**Given data**
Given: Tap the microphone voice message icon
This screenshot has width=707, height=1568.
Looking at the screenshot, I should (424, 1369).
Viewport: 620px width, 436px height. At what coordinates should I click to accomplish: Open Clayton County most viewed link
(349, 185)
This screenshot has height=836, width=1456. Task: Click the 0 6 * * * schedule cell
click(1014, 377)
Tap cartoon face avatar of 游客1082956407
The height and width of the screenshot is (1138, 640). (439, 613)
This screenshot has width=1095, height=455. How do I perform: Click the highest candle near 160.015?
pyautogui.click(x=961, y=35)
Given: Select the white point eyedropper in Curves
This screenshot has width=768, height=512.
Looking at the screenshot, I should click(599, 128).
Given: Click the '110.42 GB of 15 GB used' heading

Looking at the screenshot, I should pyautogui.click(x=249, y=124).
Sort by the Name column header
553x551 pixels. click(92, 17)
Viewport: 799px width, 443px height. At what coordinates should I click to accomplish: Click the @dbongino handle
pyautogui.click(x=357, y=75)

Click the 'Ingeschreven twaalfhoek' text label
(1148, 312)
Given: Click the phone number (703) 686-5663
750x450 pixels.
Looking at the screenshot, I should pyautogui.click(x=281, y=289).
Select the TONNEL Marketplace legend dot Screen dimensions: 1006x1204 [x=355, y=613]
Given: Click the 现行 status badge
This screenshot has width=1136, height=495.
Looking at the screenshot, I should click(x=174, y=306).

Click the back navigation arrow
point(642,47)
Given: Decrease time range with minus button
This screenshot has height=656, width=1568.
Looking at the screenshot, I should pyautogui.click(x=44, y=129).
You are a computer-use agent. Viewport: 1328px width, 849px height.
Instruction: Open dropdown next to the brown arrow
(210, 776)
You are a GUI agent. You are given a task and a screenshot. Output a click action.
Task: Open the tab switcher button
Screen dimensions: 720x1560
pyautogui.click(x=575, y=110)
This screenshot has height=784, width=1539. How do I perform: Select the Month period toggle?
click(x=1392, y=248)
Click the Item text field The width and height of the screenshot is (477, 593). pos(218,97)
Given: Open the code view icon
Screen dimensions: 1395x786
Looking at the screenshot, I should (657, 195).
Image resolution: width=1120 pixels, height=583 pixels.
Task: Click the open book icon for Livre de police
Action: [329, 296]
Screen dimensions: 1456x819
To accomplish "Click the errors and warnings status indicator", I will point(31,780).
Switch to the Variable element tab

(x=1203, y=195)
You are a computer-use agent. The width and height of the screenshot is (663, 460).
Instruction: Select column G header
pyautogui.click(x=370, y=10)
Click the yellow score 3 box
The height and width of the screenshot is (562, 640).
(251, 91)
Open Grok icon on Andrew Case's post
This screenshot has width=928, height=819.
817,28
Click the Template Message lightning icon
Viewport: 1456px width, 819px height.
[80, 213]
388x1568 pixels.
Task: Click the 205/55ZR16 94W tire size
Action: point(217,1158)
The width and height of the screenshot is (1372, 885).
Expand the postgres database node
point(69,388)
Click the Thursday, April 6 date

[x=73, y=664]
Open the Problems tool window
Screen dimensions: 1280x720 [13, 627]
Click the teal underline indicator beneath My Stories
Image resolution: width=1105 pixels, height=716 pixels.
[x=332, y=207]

**Stated goal**
Could you write out the whole listing above again, substituting "Request:" for every "Given:" and leaving everything else unchanged?

**Finished task**
Request: Tap the microphone voice message icon
This screenshot has width=707, height=1568.
Looking at the screenshot, I should (424, 1369).
Viewport: 620px width, 436px height. At what coordinates should I click to accomplish: Open Clayton County most viewed link
(349, 185)
This screenshot has height=836, width=1456. Task: Click the 0 6 * * * schedule cell
click(1014, 377)
Tap cartoon face avatar of 游客1082956407
The height and width of the screenshot is (1138, 640). (439, 613)
This screenshot has width=1095, height=455. How do I perform: Click the highest candle near 160.015?
pyautogui.click(x=961, y=35)
Request: Select the white point eyedropper in Curves
This screenshot has width=768, height=512.
Looking at the screenshot, I should click(599, 128).
Request: Click the '110.42 GB of 15 GB used' heading

Looking at the screenshot, I should pyautogui.click(x=249, y=124).
Sort by the Name column header
553x551 pixels. click(92, 17)
Viewport: 799px width, 443px height. At what coordinates should I click to accomplish: Click the @dbongino handle
pyautogui.click(x=357, y=75)

Click the 'Ingeschreven twaalfhoek' text label
(1148, 312)
Request: Click the phone number (703) 686-5663
750x450 pixels.
Looking at the screenshot, I should pyautogui.click(x=281, y=289).
Select the TONNEL Marketplace legend dot Screen dimensions: 1006x1204 [x=355, y=613]
Request: Click the 现行 status badge
This screenshot has width=1136, height=495.
Looking at the screenshot, I should click(x=174, y=306).

Click the back navigation arrow
point(642,47)
Request: Decrease time range with minus button
This screenshot has height=656, width=1568.
Looking at the screenshot, I should pyautogui.click(x=44, y=129).
You are a computer-use agent. Viewport: 1328px width, 849px height.
Instruction: Open dropdown next to the brown arrow
(210, 776)
You are a GUI agent. You are given a task and a screenshot. Output a click action.
Task: Open the tab switcher button
Screen dimensions: 720x1560
pyautogui.click(x=575, y=110)
This screenshot has height=784, width=1539. How do I perform: Select the Month period toggle?
click(x=1392, y=248)
Click the Item text field The width and height of the screenshot is (477, 593). pos(218,97)
Request: Open the code view icon
Screen dimensions: 1395x786
Looking at the screenshot, I should (657, 195).
Image resolution: width=1120 pixels, height=583 pixels.
Task: Click the open book icon for Livre de police
Action: [329, 296]
Screen dimensions: 1456x819
To accomplish "Click the errors and warnings status indicator", I will point(31,780).
Switch to the Variable element tab

(x=1203, y=195)
You are a computer-use agent. The width and height of the screenshot is (663, 460).
Instruction: Select column G header
pyautogui.click(x=370, y=10)
Click the yellow score 3 box
The height and width of the screenshot is (562, 640).
(251, 91)
Open Grok icon on Andrew Case's post
This screenshot has width=928, height=819.
817,28
Click the Template Message lightning icon
Viewport: 1456px width, 819px height.
[80, 213]
388x1568 pixels.
Task: Click the 205/55ZR16 94W tire size
Action: point(217,1158)
The width and height of the screenshot is (1372, 885).
Expand the postgres database node
point(69,388)
Click the Thursday, April 6 date

[x=73, y=664]
Open the Problems tool window
Screen dimensions: 1280x720 [13, 627]
Click the teal underline indicator beneath My Stories
Image resolution: width=1105 pixels, height=716 pixels.
[x=332, y=207]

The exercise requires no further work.